St. Nicholas, Vol. 5, No. 2, December, 1877 eBook

This eBook from the Gutenberg Project consists of approximately 245 pages of information about St. Nicholas, Vol. 5, No. 2, December, 1877.

St. Nicholas, Vol. 5, No. 2, December, 1877 eBook

This eBook from the Gutenberg Project consists of approximately 245 pages of information about St. Nicholas, Vol. 5, No. 2, December, 1877.

Now I am going to tell what Mr. Boyd did after he met Jack by the toy-store.  He had gone to the village to have a “good time.”  That didn’t mean, as it does with some men, to get tipsy; but it meant he was going to Munger’s grocery, where he could meet people, and talk and joke, and keep warm.

Mr. Boyd had been chopping wood for a farmer, and had received his pay; but instead of going dutifully home and consulting with his wife about what he should buy, he was going to “look around” and see what Munger had.  He was touched at the sight of Jack’s poor little package of gifts, but I doubt if it would have made much impression on his mind if somebody hadn’t walked in to Munger’s and asked in a brisk, loud voice:  “Got any Brazil nuts, Munger?”

The man with the brisk voice bought I don’t know how many quarts of Brazil nuts, and walnuts, and filberts, and almonds, with all the loungers looking on, very much interested in the spectacle.  Then he bought raisins, and candy, and oranges, Mr. Munger growing more smiling every minute.

“Going to keep Christmas, I guess,” said he, rubbing his hands together.

“That I am; ‘Christmas comes but once a year,’ and there are little folks up at our house who’ve been looking for it with all their eyes for a fortnight.”

Then he bought a bushel of apples, and, filling a peck measure with them, passed them around among the men who sat and stood about the stove.

“Take ’em home to your little folks if you don’t want ’em,” he said, when any one hesitated.

There were three or four apples apiece, and Mr.
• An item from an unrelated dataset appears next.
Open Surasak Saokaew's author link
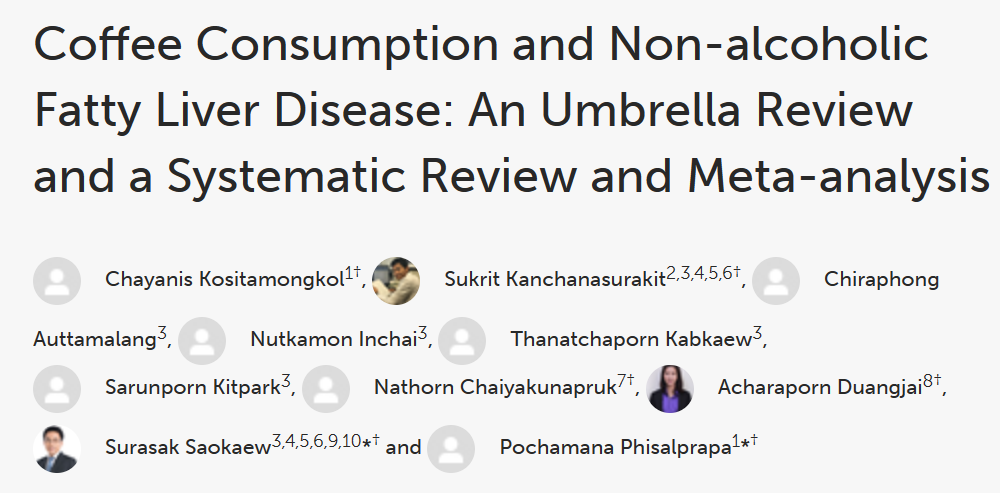This screenshot has width=1000, height=493. (x=187, y=448)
Boyd put all his in his pockets, with a slight feeling of Christmas warmth beginning to thaw his heart.

After this cheery purchaser had gone, some one asked:  “Who is that chap?”

“He’s the new superintendent of the Orphant Asylum,” answered Mr. Munger, rubbing his hands again; “and a mighty nice man he is, too.  Pays for all them things out of his own pocket.  Very fond of children.  Always likes to see ’em happy.”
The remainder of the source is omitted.